How do gaming Kickstarters that rely on nostalgia make use of our irrational decision-making?

Jamie Madigan, Blogger

December 1, 2015

3 Min Read

[Jamie Madigan writes and podcasts about the psychology of video games at psychologyofgames.com. He is also the author of the book Getting Gamers: The Psychology of Video Games and Their Impact on the People Who Play Them.]

You know the craziest thing I saw in any of 2015's E3 press conferences? It was when Sony promoted a Kickstarter for Yu Suzuki's Shenmue 3. The fact that one of the biggest players in the video game business would give Suzuki a platform to promote his crowdfunded sequel to a 14 year old, action-adventure Dreamcast game is ...well, it's indicative of the interesting times we live in.

And apparently a lot of people found the idea of a Shenmue sequel very interesting. The Kickstarter raised $6.33 million from 69,320 fans --far beyond its initial goal of $2 million. Of course, I wonder about the psychology behind someone's decision to put money into this project, and I think one of the most common decision-making biases was in play: the affect heuristic.

The term, first coined by psychologist Paul Slovik, describes our tendency to let our feelings about something dominate other evaluations of it. If your work supervisor elicits positive emotions from you, you are more likely to attend to his virtues and downplay his faults. If a law or policy is cast in a light that elicits negative emotions (e.g., "this is a war on Christmas!") then people tend to pay more attention to it and support arguments against it. 

This happens because "Is this person/policy/product good?" is a hard question to answer.  "How does this person/policy/product make me feel?" is a much easier question. And our minds have a persistent habit of slyly substituting an easy question for a hard one whenever they get the chance.

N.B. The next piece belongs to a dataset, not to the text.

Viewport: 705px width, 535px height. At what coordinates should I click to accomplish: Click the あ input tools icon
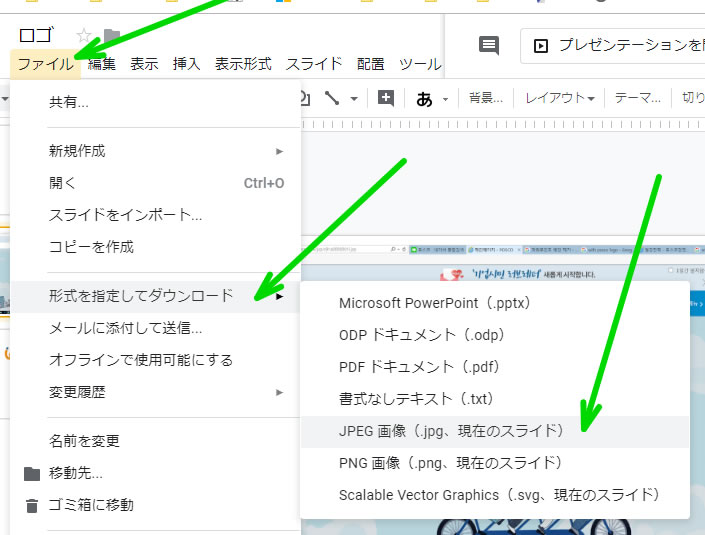(424, 98)
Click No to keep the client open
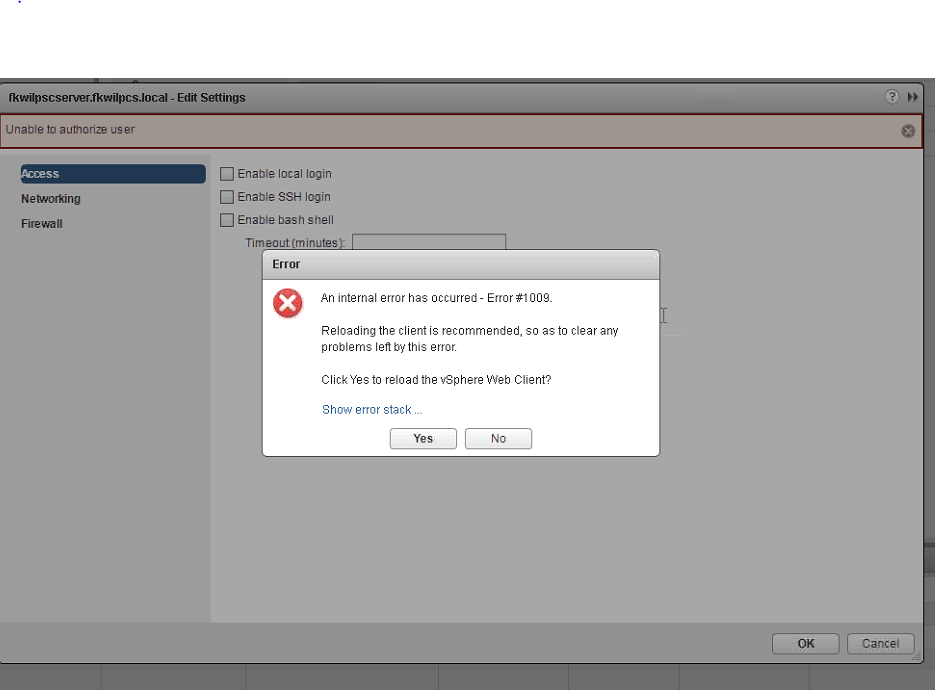This screenshot has width=935, height=690. click(498, 438)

I think this is going on with the Shenmue 3 Kickstarter. "Should I support this project?" is a tough question. Answering it relies on the answers to many other questions. Here are just a few:

  • Will Yu Suzuki be able to make the game with the money he gets out of this?

  • Even if he can, will it be enough to let him make the game he wants?

  • Is the game HE wants to make also one that I will want to play? 

  • I mean, what is a Shenmue game released in 2017 even going to look like? Do I have any evidence that Suzuki can lead a team to make a modern game?

  • If Suzuki does create a "modern" game, will it still capture what I loved about the first two games?

  • If he doesn't modernize it, could I actually enjoy playing an old-style game more like the first two?

  • Have you all seen any sailors?
     

Those are tough questions. Some of them are probably impossible to answer right now, so you'd have to resort to assigning probabilities to various outcomes. That's even tougher.

But you know what's an easy question to answer? "Does thinking about Shenmue make me happy?"

And because that's such an easy question to answer, it's probably the one that most influences people's decisions. The answer to one question unconsciously substituted for another. And it's not just Shenmue 3. It happens with other Kickstarted games, like Star Citizen. And Wasteland 2. And Elite: Dangerous. And plenty more to come.